When I first began to attend Quaker worship one of its major attraction was its plainness
and simplicity. Every First Day meeting stood equal with its fellows, none was more
special than any other. In Quakerism there is no Holy Week, for every week is holy.
Similarly every day holds within itself the potential for the birth of redeeming hope in the
world; the agony of the crucifixion, the descent into Hell and a resurrection of hope for
eternity. I felt ( and still feel) that this testimony is a precious gift to the Universal
Church, a revelation which we hold in trust for all people of faith.

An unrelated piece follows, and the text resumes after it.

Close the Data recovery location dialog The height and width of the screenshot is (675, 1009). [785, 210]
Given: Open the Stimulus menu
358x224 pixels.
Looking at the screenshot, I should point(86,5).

And yet now Quaker meetings have carol services, and the Friend has a special Christmas
issue! How on earth did we get here? I do not recall any deliberation at Yearly Meeting,
any considered corporate decision to abandon our testimony on times and seasons.

Now I do celebrate Hanukkah, it is massively significant in the history of monotheism and


it’s a religious obligation to eat fried food. So what’s not to like? But I doit as a Jew - I
would be devastated if Quakers started celebrating Hanukkah: firstly it feels like cultural
appropriation, Hanukkah doesn’t belong to Quakers; and secondly neither Christmas nor
Hanukkah are part of Quakers’ testimony.

If you want to sing cheesy hymns that are completely without historical, theological or
scriptural context then go to any one of Christian churches that surround our meeting
houses. If you want to thank God for the intervention that enabled Judaism (and so
Christianity and Islam) to survive the suppression of monotheism by pagan tyrants, while
gorging on doughnuts and latkes, then come to a Liberal, Reform or Progressive synagogue
– you will be welcome.

Please, no striving to be on the right side of history, indulging in gesture politics, trying to
be politically correct (especially when that puts women and girls at risk). Let’s stick to
being ‘a peculiar people – a community of priests and a holy nation.’ (paraphrase of
Exodus 19:6) In this world, but not of it…

Let’s keep Quakers plain and simple. Let that be our testimony.